>> Britain's biggest lenders on the verge of a risky price war, spooked by plunging revenues, slashing their interest rates on loans for customers nervous of borrowing in the uncertainty of the post-Brexit world. Lloyds, Barclays, HSBC and the Royal Bank of Scotland, all cutting rates for cars, credit cards, mortgages, and new businesses.
Reuters Senior Banking Correspondent, Angela Lee Davis.>> Because of the Brexit vote in June, customers are becoming more scared to take out more debt, and therefore they have to do as much as they can to revive lending. Secondly, the Bank of England has already cut interest rates because it fears that the economy is faltering.
And this cut in interest rates has pressured what we call net interest margins at the banks, meaning they earn less for the money they lend out, so they need to do more to lend more money to in turn earn more profit.>> The banks say the competition means good deals for customers, but many are unsecured loans, like credit cards, meaning customers don't have to provide collateral as a safety net if they can't pay it back.

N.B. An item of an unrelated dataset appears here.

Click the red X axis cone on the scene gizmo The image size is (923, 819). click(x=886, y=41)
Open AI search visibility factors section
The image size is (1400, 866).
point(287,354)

That's a gamble for the bank and the customer. Britain's economy started to shrink the month after the Brexit vote, and Britons already have a lot of debt. Up to 63 billion pounds as of December. About 2 million people are in default and another 1.6 million make only the minimum payments on their loans.
>> If, in turn, the economy does falter, customers may not be able to pay back there debts because, for instance, they may lose their job. The main threat to the banks is if the customers they're lending to can't pay them back in full and can't pay them back on time.
>> But the strategy seems to be paying off. RBS has seen a 20 Million pound surge in new lending over the first and second quarter this year, a complete reversal from 2015 where they were losing the same amount. And Lloyd's consumer finance business is has 7% to 34 billion.
The market heating up, and a possible way out for banks feeling the Brexit chill.